---------- Material for the task

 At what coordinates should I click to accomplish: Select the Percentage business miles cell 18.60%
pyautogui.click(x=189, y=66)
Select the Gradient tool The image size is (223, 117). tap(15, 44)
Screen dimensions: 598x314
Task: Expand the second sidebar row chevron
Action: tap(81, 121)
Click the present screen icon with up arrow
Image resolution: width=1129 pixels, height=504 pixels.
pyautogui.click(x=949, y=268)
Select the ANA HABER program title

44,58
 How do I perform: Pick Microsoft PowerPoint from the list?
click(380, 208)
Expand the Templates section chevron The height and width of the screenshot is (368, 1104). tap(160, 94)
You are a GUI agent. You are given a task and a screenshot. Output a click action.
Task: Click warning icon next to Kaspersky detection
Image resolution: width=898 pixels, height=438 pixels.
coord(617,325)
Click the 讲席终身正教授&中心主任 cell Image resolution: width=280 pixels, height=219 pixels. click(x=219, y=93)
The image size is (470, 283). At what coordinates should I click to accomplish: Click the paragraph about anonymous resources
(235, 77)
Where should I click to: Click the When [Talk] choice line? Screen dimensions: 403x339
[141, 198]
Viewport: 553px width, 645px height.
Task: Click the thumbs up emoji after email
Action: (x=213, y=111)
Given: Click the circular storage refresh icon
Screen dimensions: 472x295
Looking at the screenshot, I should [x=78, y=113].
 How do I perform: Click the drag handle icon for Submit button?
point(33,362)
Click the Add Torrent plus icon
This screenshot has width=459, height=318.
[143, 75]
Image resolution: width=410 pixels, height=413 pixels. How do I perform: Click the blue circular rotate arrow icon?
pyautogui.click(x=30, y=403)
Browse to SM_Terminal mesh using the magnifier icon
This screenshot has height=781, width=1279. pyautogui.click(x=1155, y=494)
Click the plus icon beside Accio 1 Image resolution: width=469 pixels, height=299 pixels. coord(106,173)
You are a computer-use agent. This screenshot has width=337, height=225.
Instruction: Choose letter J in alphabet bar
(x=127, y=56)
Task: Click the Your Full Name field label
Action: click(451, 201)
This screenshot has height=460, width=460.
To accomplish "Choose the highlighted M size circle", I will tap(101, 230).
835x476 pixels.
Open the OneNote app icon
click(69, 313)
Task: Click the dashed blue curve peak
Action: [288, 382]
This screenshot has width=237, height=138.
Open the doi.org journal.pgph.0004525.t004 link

--------------------

The full set of entries must be printed again without any alteration.

 At what coordinates should I click to accomplish: Select the Percentage business miles cell 18.60%
pyautogui.click(x=189, y=66)
Select the Gradient tool The image size is (223, 117). tap(15, 44)
Screen dimensions: 598x314
Task: Expand the second sidebar row chevron
Action: tap(81, 121)
Click the present screen icon with up arrow
Image resolution: width=1129 pixels, height=504 pixels.
pyautogui.click(x=949, y=268)
Select the ANA HABER program title

44,58
 How do I perform: Pick Microsoft PowerPoint from the list?
click(380, 208)
Expand the Templates section chevron The height and width of the screenshot is (368, 1104). tap(160, 94)
You are a GUI agent. You are given a task and a screenshot. Output a click action.
Task: Click warning icon next to Kaspersky detection
Image resolution: width=898 pixels, height=438 pixels.
coord(617,325)
Click the 讲席终身正教授&中心主任 cell Image resolution: width=280 pixels, height=219 pixels. click(x=219, y=93)
The image size is (470, 283). At what coordinates should I click to accomplish: Click the paragraph about anonymous resources
(235, 77)
Where should I click to: Click the When [Talk] choice line? Screen dimensions: 403x339
[141, 198]
Viewport: 553px width, 645px height.
Task: Click the thumbs up emoji after email
Action: (x=213, y=111)
Given: Click the circular storage refresh icon
Screen dimensions: 472x295
Looking at the screenshot, I should [x=78, y=113].
 How do I perform: Click the drag handle icon for Submit button?
point(33,362)
Click the Add Torrent plus icon
This screenshot has width=459, height=318.
[143, 75]
Image resolution: width=410 pixels, height=413 pixels. How do I perform: Click the blue circular rotate arrow icon?
pyautogui.click(x=30, y=403)
Browse to SM_Terminal mesh using the magnifier icon
This screenshot has height=781, width=1279. pyautogui.click(x=1155, y=494)
Click the plus icon beside Accio 1 Image resolution: width=469 pixels, height=299 pixels. coord(106,173)
You are a computer-use agent. This screenshot has width=337, height=225.
Instruction: Choose letter J in alphabet bar
(x=127, y=56)
Task: Click the Your Full Name field label
Action: click(451, 201)
This screenshot has height=460, width=460.
To accomplish "Choose the highlighted M size circle", I will tap(101, 230).
835x476 pixels.
Open the OneNote app icon
click(69, 313)
Task: Click the dashed blue curve peak
Action: [288, 382]
This screenshot has width=237, height=138.
Open the doi.org journal.pgph.0004525.t004 link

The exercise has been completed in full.